• [Exercise description] For the listing below, output exactly the lines from the line with "Image resolution: width=666" up to and including the line with "Open the Selection", and no other lines.

• [Exercise materials]
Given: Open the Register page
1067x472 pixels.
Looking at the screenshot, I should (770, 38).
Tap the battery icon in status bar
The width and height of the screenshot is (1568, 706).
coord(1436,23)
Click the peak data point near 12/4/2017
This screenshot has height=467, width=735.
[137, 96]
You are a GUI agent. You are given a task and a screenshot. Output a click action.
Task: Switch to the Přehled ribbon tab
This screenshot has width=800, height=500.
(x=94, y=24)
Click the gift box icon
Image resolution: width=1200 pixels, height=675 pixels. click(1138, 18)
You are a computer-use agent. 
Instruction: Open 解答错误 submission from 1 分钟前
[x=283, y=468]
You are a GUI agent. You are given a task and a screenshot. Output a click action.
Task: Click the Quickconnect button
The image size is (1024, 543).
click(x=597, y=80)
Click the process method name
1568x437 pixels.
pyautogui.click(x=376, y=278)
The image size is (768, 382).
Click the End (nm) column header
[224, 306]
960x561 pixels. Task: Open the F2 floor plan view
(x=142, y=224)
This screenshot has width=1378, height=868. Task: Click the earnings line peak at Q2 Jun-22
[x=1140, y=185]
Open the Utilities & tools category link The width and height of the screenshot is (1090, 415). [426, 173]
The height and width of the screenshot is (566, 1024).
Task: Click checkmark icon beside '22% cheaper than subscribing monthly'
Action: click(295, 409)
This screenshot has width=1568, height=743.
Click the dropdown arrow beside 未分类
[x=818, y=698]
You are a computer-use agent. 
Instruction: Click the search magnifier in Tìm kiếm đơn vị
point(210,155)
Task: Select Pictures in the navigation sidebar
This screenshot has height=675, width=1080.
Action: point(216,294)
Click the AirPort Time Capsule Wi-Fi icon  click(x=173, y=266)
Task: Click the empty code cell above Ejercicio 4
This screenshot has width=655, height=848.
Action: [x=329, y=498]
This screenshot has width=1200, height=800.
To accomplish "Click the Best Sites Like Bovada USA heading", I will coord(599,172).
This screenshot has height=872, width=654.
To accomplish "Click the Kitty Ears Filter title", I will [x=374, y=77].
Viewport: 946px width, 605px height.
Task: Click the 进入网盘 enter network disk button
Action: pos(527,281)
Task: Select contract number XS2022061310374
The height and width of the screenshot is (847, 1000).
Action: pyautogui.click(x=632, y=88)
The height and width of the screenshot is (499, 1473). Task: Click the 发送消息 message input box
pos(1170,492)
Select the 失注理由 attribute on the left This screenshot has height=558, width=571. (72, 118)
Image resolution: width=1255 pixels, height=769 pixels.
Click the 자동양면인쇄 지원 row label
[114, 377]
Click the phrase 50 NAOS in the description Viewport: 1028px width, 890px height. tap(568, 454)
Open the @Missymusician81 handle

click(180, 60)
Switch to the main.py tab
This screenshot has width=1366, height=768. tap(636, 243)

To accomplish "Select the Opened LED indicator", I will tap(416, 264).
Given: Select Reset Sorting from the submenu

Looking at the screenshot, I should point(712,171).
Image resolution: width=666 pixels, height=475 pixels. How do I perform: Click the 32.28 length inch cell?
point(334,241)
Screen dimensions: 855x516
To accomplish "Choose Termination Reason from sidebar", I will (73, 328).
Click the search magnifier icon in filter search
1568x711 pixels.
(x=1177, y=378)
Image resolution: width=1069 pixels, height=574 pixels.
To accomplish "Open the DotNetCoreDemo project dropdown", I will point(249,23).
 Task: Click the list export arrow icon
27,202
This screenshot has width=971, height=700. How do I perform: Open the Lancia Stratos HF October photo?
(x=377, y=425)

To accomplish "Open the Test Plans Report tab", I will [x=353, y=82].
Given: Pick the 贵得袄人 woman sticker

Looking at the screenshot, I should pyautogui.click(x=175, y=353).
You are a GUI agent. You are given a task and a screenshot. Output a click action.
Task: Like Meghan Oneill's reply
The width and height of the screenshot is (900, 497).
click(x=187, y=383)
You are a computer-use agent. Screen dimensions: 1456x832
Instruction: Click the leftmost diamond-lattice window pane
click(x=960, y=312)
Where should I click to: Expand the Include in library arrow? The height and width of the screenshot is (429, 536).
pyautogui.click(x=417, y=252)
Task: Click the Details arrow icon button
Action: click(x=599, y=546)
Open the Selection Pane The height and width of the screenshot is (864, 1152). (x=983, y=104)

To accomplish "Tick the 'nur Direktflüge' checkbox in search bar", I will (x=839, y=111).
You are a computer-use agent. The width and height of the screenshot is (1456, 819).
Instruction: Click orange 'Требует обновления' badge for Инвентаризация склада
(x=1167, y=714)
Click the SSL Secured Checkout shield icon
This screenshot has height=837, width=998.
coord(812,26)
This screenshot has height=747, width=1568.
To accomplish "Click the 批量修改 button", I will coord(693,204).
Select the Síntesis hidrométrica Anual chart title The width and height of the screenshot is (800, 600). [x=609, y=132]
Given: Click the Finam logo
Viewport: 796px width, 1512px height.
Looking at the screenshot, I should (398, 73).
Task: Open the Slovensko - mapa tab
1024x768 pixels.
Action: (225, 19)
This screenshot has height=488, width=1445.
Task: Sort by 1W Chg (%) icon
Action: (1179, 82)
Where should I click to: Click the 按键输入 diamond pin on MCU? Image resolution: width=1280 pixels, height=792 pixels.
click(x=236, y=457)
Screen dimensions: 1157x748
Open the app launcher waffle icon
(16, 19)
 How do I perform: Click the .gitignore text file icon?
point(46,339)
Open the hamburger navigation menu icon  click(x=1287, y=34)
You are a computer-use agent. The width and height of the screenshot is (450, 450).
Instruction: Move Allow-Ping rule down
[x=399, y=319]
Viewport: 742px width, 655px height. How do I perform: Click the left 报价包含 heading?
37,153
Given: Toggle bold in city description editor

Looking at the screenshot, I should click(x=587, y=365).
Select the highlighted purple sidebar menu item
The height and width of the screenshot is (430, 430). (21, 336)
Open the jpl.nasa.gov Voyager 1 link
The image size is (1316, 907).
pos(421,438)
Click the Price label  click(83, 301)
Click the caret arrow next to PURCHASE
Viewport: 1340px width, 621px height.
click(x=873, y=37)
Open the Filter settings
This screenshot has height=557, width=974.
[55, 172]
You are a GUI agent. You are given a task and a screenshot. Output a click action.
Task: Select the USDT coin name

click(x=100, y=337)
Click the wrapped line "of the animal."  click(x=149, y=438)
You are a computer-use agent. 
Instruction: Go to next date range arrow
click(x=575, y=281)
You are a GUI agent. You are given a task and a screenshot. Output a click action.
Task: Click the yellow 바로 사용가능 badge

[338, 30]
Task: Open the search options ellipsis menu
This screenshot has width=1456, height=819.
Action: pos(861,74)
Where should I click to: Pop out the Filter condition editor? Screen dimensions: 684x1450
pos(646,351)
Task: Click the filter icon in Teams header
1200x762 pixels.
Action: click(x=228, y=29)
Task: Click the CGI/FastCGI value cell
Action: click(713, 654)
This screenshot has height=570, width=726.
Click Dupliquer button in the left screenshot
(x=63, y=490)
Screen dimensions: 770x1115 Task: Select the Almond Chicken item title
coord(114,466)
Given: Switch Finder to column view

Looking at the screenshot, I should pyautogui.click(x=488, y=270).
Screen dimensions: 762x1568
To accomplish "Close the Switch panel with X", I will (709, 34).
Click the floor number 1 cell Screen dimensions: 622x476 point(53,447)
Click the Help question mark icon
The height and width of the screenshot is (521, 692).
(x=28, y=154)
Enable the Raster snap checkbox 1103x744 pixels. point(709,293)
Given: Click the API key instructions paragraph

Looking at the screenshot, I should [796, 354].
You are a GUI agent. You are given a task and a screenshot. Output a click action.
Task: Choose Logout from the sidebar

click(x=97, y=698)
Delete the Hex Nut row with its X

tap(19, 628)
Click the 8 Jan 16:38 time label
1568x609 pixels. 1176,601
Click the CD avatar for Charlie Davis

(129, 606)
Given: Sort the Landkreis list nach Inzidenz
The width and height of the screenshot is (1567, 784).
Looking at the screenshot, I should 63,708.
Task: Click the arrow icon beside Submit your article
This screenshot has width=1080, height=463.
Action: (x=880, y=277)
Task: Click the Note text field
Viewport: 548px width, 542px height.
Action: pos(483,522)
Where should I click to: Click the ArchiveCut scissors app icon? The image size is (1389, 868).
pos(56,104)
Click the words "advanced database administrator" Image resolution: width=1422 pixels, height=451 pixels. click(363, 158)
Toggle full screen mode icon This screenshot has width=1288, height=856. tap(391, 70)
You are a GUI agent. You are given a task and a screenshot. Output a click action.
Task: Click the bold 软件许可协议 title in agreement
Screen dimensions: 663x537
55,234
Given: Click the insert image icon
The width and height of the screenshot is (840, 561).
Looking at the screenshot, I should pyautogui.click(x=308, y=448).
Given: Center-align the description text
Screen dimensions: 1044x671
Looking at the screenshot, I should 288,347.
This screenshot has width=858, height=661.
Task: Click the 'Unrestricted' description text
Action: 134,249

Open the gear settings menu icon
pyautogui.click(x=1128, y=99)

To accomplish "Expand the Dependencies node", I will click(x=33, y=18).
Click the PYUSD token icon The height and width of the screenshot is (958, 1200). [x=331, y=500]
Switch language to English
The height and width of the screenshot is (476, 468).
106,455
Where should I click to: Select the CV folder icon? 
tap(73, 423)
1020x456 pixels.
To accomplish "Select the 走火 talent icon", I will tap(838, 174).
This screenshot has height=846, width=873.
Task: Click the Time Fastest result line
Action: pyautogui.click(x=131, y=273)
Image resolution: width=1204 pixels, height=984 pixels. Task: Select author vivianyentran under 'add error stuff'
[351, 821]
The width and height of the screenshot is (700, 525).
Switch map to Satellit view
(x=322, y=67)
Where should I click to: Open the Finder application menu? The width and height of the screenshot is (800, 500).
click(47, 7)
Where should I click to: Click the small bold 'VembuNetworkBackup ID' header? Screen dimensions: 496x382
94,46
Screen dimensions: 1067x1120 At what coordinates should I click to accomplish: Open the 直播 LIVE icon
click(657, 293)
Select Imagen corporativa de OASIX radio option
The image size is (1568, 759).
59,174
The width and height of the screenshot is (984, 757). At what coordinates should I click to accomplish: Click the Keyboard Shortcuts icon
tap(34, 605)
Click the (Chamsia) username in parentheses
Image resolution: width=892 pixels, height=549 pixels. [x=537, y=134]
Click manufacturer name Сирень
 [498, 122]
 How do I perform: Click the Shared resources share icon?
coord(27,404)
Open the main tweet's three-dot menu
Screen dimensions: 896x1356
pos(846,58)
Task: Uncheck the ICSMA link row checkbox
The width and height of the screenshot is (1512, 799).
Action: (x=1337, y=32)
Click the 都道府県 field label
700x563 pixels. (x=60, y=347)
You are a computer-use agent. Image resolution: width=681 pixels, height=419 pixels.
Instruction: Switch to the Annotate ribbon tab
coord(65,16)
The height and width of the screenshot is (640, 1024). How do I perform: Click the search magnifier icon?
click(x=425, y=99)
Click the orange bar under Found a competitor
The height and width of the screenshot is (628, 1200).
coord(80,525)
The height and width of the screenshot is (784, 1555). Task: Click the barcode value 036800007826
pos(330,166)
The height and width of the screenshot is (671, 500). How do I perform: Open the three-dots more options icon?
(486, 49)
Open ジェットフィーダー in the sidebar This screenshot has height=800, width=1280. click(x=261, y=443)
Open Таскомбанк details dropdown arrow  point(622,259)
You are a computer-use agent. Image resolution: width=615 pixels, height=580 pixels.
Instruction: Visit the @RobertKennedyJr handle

• [Written response]
Image resolution: width=666 pixels, height=475 pixels. How do I perform: Click the 32.28 length inch cell?
point(334,241)
Screen dimensions: 855x516
To accomplish "Choose Termination Reason from sidebar", I will (73, 328).
Click the search magnifier icon in filter search
1568x711 pixels.
(x=1177, y=378)
Image resolution: width=1069 pixels, height=574 pixels.
To accomplish "Open the DotNetCoreDemo project dropdown", I will point(249,23).
 Task: Click the list export arrow icon
27,202
This screenshot has width=971, height=700. How do I perform: Open the Lancia Stratos HF October photo?
(x=377, y=425)

To accomplish "Open the Test Plans Report tab", I will [x=353, y=82].
Given: Pick the 贵得袄人 woman sticker

Looking at the screenshot, I should pyautogui.click(x=175, y=353).
You are a GUI agent. You are given a task and a screenshot. Output a click action.
Task: Like Meghan Oneill's reply
The width and height of the screenshot is (900, 497).
click(x=187, y=383)
You are a computer-use agent. Screen dimensions: 1456x832
Instruction: Click the leftmost diamond-lattice window pane
click(x=960, y=312)
Where should I click to: Expand the Include in library arrow? The height and width of the screenshot is (429, 536).
pyautogui.click(x=417, y=252)
Task: Click the Details arrow icon button
Action: click(x=599, y=546)
Open the Selection Pane The height and width of the screenshot is (864, 1152). (x=983, y=104)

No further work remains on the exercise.